Walking wounded/ walking healed
We were hiking up the final ascent of the day, a long, brutal climb on hard pavement to a small village. The three of us—me and my Camino companions, two Spanish men who had been friends for thirty years—had reserved beds in an albergue in the hilltop village. It was another long day, as so many of these were along the Norte, and the sun was at its full mid-afternoon strength. I was walking wounded, an inflamed tendon that needed and was not getting a rest, but I kept that to myself. On the Camino we all walked wounded, some of us in body, others in spirit or soul or some deep place that called for the attention of a long journey like this.
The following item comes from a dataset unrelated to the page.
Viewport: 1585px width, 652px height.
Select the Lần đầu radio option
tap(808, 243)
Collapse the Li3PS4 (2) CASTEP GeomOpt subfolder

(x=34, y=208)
I kept the brim of my hat low. I kept the poles, mi bastones, moving rhythmically. We all kept moving. We had talked so much during the past days that our silence up this hill was a comfortable one. I knew about their lives: One, the father of a sweet five-year-old, was raw from the end of the relationship he had thought would be the foundation for the family he so wanted to build. I knew about his aging parents, about the specter of dementia, about his stressful job. The other had a complicated, entangled family life that both comforted and smothered, and a marriage that had lost its fire.
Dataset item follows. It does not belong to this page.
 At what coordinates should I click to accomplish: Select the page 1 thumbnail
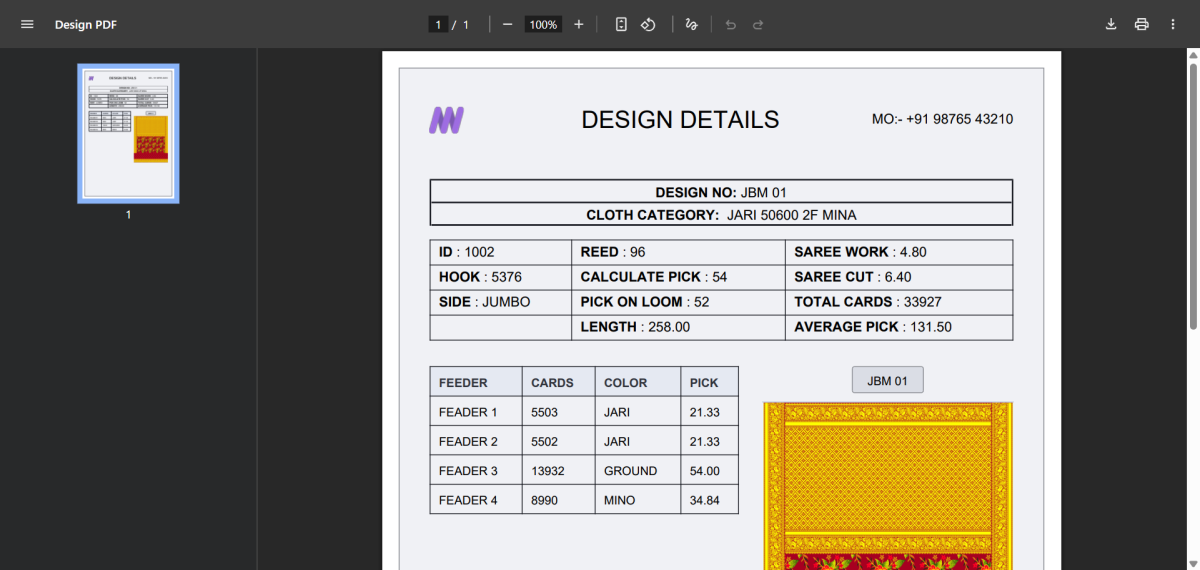click(x=128, y=133)
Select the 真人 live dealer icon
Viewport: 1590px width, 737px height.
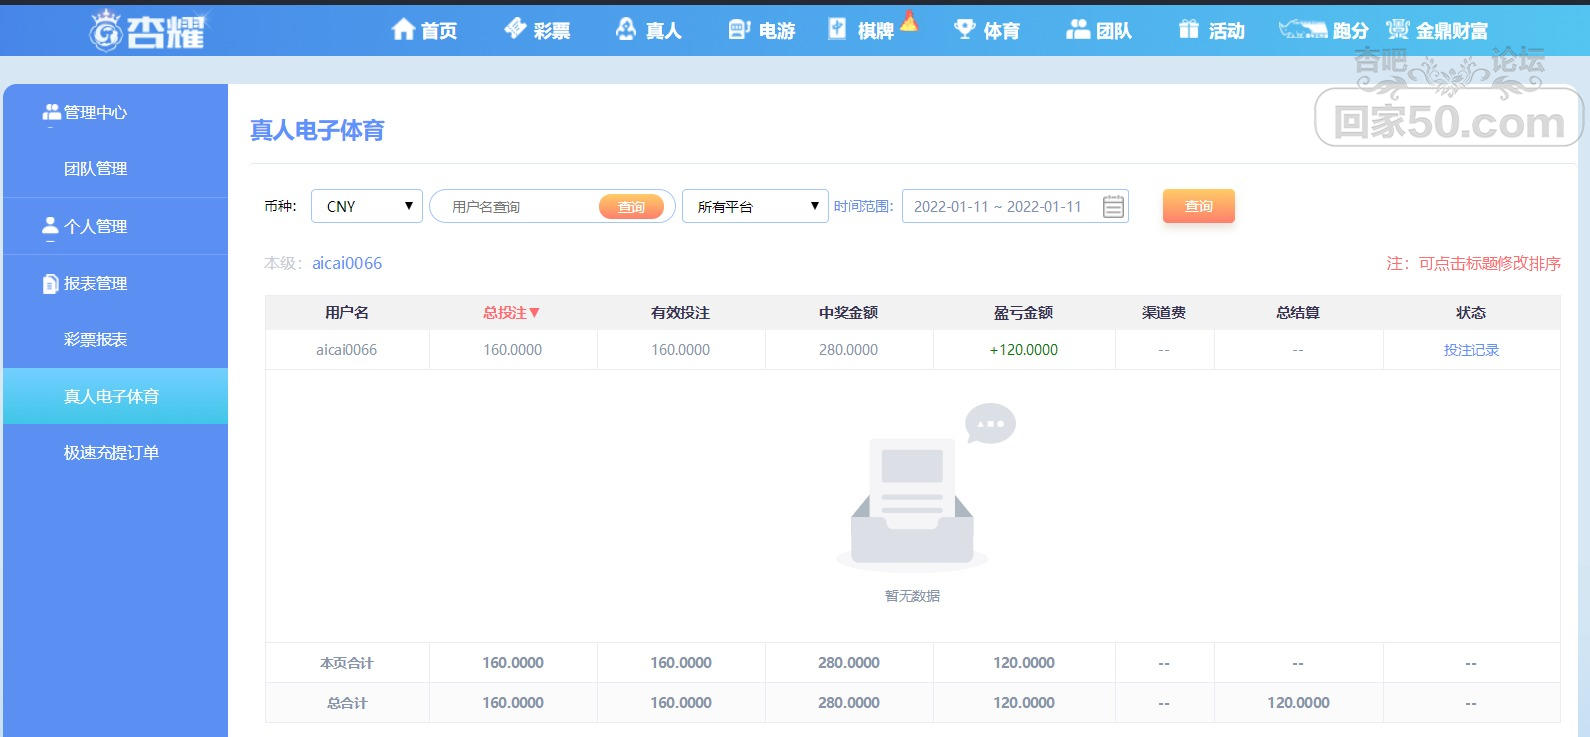coord(626,29)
When you make friends like these along the Camino, no one plays the long game. No one holds back or pretends. There is so little artifice to these white-hot relationships that it makes you realize how much artifice is in embedded in your non-Camino life. Is it possible to walk through life with such an open and exposed heart?
I glance up from under the brim of my hat to see the steep climb ahead. Mi mochila is not heavy, only 15 pounds, but it is heavy enough. I lean forward, putting weight on the poles, hoping to relieve the pain in my knee. One my my friends is by my side, sweating. He sweats a lot, the subject of many jokes in three languages.
Suddenly—it seems like magic to me in that moment--my burden lightens. For a moment, I think it is my imagination. Then I glance over my shoulder. The other man is walking right behind me, holding up the bottom of my backpack with his hands.